Quote the entries that follow exactly, leaving none out.

***

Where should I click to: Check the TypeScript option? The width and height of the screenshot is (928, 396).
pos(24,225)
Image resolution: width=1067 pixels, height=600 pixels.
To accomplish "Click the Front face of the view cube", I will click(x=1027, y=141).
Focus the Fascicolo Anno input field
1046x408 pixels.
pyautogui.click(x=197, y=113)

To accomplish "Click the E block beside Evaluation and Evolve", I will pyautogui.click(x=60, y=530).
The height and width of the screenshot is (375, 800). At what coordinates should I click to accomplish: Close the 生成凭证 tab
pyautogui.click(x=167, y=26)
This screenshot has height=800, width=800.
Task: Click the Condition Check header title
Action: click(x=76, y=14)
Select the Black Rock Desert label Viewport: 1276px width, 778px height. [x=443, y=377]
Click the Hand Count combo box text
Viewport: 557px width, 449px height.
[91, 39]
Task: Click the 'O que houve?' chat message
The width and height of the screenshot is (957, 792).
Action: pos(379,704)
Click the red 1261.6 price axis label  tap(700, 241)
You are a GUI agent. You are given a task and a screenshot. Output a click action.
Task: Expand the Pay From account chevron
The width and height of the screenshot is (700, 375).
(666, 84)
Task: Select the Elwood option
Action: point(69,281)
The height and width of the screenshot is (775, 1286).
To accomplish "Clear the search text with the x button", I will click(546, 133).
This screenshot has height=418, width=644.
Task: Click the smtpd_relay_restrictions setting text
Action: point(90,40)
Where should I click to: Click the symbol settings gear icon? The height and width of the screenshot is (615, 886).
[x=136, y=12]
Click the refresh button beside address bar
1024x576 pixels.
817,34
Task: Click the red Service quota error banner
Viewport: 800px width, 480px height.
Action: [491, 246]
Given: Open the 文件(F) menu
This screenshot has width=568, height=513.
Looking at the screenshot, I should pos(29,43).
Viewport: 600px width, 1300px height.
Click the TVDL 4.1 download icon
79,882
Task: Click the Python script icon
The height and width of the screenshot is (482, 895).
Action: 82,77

***

### Expected answer
Where should I click to: Check the TypeScript option? The width and height of the screenshot is (928, 396).
pos(24,225)
Image resolution: width=1067 pixels, height=600 pixels.
To accomplish "Click the Front face of the view cube", I will click(x=1027, y=141).
Focus the Fascicolo Anno input field
1046x408 pixels.
pyautogui.click(x=197, y=113)

To accomplish "Click the E block beside Evaluation and Evolve", I will pyautogui.click(x=60, y=530).
The height and width of the screenshot is (375, 800). At what coordinates should I click to accomplish: Close the 生成凭证 tab
pyautogui.click(x=167, y=26)
This screenshot has height=800, width=800.
Task: Click the Condition Check header title
Action: click(x=76, y=14)
Select the Black Rock Desert label Viewport: 1276px width, 778px height. [x=443, y=377]
Click the Hand Count combo box text
Viewport: 557px width, 449px height.
[91, 39]
Task: Click the 'O que houve?' chat message
The width and height of the screenshot is (957, 792).
Action: pos(379,704)
Click the red 1261.6 price axis label  tap(700, 241)
You are a GUI agent. You are given a task and a screenshot. Output a click action.
Task: Expand the Pay From account chevron
The width and height of the screenshot is (700, 375).
(666, 84)
Task: Select the Elwood option
Action: point(69,281)
The height and width of the screenshot is (775, 1286).
To accomplish "Clear the search text with the x button", I will click(546, 133).
This screenshot has height=418, width=644.
Task: Click the smtpd_relay_restrictions setting text
Action: point(90,40)
Where should I click to: Click the symbol settings gear icon? The height and width of the screenshot is (615, 886).
[x=136, y=12]
Click the refresh button beside address bar
1024x576 pixels.
817,34
Task: Click the red Service quota error banner
Viewport: 800px width, 480px height.
Action: [491, 246]
Given: Open the 文件(F) menu
This screenshot has width=568, height=513.
Looking at the screenshot, I should pos(29,43).
Viewport: 600px width, 1300px height.
Click the TVDL 4.1 download icon
79,882
Task: Click the Python script icon
The height and width of the screenshot is (482, 895).
Action: 82,77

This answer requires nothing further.